Reproduce the opening lines of the records exactly, please, stopping after the line that contains "内存 (1174, 2400)".

***** Dataset records

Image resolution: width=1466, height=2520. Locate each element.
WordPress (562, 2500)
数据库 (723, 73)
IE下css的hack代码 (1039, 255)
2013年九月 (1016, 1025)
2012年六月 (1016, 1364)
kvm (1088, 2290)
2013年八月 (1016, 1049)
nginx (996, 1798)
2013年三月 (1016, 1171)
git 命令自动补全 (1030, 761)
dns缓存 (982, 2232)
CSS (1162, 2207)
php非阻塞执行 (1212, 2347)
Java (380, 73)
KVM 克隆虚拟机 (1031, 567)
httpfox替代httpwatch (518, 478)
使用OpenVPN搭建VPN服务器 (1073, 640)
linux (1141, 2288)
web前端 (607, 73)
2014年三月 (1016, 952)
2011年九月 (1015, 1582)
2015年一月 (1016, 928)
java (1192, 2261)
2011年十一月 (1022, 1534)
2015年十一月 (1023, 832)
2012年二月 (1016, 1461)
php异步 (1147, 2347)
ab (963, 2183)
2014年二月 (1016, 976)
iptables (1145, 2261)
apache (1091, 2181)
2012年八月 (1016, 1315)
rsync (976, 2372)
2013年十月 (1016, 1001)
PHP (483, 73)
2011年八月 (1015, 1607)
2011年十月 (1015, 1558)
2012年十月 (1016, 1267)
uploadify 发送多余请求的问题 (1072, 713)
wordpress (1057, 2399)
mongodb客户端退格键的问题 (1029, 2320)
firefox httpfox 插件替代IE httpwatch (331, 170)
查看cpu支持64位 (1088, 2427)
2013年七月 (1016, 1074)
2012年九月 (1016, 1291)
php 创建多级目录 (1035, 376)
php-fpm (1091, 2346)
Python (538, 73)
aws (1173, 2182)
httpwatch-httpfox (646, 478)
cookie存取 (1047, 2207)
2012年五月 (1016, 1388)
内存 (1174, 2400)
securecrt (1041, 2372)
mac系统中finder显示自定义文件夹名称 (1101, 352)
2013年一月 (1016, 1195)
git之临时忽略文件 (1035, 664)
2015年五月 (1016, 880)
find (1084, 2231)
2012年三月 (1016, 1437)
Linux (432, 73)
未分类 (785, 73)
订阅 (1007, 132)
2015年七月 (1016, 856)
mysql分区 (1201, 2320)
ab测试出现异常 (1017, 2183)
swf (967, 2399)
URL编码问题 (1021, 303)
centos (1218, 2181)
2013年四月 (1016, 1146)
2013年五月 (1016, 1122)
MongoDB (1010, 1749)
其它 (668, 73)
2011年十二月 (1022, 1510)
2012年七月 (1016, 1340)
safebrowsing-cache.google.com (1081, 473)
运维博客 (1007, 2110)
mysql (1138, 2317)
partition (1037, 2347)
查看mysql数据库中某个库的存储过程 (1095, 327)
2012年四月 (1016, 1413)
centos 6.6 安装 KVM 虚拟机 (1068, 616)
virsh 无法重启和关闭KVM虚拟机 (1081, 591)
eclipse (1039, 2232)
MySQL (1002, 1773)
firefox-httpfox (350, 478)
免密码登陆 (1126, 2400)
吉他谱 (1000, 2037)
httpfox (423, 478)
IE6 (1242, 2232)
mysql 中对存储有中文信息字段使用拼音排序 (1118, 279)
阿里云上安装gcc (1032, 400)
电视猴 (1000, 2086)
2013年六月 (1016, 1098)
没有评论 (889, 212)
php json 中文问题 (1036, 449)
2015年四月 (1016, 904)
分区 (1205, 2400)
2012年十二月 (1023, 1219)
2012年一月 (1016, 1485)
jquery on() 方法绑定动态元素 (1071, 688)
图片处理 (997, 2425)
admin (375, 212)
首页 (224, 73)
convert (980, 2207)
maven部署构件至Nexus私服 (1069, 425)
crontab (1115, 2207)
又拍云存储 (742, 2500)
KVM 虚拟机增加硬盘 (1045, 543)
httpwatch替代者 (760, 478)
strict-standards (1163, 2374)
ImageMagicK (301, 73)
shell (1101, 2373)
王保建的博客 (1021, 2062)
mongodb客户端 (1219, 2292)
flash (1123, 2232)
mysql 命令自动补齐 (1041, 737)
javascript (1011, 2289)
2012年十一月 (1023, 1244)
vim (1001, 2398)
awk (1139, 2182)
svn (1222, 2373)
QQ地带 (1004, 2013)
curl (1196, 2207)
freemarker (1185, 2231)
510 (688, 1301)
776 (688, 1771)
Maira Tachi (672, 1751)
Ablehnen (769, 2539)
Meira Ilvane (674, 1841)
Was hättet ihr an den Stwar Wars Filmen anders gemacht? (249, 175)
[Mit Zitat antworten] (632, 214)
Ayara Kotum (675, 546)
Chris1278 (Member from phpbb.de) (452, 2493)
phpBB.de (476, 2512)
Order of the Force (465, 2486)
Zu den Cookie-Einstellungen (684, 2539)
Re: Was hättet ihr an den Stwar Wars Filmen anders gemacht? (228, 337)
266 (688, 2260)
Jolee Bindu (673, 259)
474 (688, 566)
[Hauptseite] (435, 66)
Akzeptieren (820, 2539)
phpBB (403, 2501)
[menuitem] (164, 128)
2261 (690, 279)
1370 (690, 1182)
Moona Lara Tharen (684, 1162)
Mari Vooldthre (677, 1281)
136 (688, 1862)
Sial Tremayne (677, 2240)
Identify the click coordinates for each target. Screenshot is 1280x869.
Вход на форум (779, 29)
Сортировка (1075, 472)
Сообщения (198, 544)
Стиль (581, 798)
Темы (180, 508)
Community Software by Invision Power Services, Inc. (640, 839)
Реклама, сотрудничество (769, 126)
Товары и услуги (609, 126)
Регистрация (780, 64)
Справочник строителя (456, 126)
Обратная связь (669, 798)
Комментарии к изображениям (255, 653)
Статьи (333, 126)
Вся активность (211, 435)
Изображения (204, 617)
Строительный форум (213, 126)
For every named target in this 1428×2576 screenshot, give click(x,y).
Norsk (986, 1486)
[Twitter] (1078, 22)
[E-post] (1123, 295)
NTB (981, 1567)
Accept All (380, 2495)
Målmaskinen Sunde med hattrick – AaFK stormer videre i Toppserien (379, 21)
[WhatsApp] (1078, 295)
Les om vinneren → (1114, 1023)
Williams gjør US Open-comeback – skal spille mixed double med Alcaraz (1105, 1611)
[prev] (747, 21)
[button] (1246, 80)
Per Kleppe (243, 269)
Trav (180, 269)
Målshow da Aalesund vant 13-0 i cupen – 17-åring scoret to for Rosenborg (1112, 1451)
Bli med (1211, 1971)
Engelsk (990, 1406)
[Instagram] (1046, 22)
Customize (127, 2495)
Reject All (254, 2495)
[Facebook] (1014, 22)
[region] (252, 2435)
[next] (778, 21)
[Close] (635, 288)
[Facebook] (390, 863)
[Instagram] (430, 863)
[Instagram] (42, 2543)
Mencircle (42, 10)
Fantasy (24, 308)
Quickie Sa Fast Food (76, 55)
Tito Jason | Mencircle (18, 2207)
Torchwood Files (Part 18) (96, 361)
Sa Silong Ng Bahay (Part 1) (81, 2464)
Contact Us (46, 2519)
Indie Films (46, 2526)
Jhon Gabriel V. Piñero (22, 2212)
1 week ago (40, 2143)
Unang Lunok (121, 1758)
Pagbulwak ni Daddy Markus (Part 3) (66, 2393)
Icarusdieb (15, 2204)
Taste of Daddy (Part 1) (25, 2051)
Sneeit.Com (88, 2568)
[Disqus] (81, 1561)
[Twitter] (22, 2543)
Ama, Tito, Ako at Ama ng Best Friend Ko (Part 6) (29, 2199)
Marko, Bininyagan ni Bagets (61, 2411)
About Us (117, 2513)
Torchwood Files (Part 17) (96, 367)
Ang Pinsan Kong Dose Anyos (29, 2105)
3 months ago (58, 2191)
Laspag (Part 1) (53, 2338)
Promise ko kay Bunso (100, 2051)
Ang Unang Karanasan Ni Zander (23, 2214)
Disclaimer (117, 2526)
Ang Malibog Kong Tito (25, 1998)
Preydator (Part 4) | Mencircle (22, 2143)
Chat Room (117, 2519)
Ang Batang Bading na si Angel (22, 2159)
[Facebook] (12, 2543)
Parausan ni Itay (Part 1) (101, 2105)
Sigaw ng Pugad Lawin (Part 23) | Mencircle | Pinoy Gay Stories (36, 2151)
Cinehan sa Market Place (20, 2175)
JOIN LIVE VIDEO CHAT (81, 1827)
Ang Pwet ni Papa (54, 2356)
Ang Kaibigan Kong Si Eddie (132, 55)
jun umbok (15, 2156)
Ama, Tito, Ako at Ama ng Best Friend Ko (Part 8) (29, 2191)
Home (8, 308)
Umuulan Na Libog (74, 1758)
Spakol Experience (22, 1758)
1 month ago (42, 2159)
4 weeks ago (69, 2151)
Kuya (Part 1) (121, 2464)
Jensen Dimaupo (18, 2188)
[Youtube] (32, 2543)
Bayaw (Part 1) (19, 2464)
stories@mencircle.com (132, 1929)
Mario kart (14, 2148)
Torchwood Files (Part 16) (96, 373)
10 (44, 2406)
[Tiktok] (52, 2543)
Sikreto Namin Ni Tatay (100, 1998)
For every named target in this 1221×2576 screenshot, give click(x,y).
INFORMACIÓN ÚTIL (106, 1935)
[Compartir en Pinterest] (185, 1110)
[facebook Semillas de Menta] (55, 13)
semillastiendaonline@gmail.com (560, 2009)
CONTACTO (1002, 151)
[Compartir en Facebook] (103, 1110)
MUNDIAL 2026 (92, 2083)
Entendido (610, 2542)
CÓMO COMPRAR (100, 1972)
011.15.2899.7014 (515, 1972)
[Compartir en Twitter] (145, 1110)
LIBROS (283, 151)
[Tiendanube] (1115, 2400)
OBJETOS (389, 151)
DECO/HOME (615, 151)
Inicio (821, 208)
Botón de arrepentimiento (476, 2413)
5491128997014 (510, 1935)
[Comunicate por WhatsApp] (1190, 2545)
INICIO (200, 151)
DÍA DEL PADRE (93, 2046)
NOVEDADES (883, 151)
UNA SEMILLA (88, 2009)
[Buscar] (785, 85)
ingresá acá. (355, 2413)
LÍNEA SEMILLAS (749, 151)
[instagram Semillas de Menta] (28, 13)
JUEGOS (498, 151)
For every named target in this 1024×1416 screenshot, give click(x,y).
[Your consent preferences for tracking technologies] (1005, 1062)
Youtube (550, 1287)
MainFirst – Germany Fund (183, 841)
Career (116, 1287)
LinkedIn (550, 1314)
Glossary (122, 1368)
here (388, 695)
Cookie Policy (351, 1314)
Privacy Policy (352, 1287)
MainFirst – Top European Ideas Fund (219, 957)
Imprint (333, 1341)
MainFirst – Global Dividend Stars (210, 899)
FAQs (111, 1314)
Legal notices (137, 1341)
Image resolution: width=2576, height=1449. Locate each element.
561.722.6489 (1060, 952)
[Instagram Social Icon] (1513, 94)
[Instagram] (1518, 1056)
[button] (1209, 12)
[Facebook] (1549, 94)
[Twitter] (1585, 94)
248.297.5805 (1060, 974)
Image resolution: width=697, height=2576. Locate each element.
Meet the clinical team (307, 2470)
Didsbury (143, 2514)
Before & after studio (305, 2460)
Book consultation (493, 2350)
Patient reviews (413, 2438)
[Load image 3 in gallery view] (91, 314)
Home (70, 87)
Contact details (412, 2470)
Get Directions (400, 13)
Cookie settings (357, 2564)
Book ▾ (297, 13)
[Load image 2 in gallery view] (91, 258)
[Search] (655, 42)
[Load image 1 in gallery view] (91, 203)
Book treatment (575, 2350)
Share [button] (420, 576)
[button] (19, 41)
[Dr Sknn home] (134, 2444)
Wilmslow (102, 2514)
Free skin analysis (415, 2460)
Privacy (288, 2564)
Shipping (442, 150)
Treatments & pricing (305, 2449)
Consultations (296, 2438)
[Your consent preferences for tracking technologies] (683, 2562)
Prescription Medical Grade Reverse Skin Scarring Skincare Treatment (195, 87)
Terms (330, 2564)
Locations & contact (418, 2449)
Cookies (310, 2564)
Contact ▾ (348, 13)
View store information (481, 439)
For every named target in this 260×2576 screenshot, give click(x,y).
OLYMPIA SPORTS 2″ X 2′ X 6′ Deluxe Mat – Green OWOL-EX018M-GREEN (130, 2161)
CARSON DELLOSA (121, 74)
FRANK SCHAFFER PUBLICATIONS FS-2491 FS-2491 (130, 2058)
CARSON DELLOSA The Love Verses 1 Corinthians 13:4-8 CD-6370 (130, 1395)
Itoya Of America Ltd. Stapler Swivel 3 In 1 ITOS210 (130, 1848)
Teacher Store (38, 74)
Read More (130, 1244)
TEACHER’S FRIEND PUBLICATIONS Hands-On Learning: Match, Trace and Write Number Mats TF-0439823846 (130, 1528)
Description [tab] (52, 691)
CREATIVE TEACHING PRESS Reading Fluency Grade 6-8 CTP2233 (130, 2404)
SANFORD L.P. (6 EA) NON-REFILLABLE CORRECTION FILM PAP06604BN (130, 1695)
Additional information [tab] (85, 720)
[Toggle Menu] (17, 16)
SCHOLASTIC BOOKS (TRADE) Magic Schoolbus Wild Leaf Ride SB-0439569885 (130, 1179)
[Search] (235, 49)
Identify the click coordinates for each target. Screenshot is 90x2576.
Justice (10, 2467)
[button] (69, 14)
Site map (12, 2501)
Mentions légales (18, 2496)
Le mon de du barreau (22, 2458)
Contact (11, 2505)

**********

**Output for this task**
Image resolution: width=1466, height=2520. Locate each element.
WordPress (562, 2500)
数据库 (723, 73)
IE下css的hack代码 (1039, 255)
2013年九月 (1016, 1025)
2012年六月 (1016, 1364)
kvm (1088, 2290)
2013年八月 (1016, 1049)
nginx (996, 1798)
2013年三月 (1016, 1171)
git 命令自动补全 (1030, 761)
dns缓存 (982, 2232)
CSS (1162, 2207)
php非阻塞执行 (1212, 2347)
Java (380, 73)
KVM 克隆虚拟机 (1031, 567)
httpfox替代httpwatch (518, 478)
使用OpenVPN搭建VPN服务器 (1073, 640)
linux (1141, 2288)
web前端 (607, 73)
2014年三月 (1016, 952)
2011年九月 (1015, 1582)
2015年一月 (1016, 928)
java (1192, 2261)
2011年十一月 (1022, 1534)
2015年十一月 (1023, 832)
2012年二月 (1016, 1461)
php异步 (1147, 2347)
ab (963, 2183)
2014年二月 (1016, 976)
iptables (1145, 2261)
apache (1091, 2181)
2012年八月 (1016, 1315)
rsync (976, 2372)
2013年十月 (1016, 1001)
PHP (483, 73)
2011年八月 (1015, 1607)
2011年十月 (1015, 1558)
2012年十月 (1016, 1267)
uploadify 发送多余请求的问题 (1072, 713)
wordpress (1057, 2399)
mongodb客户端退格键的问题 (1029, 2320)
firefox httpfox 插件替代IE httpwatch (331, 170)
查看cpu支持64位 (1088, 2427)
2013年七月 (1016, 1074)
2012年九月 (1016, 1291)
php 创建多级目录 (1035, 376)
php-fpm (1091, 2346)
Python (538, 73)
aws (1173, 2182)
httpwatch-httpfox (646, 478)
cookie存取 (1047, 2207)
2012年五月 (1016, 1388)
内存 (1174, 2400)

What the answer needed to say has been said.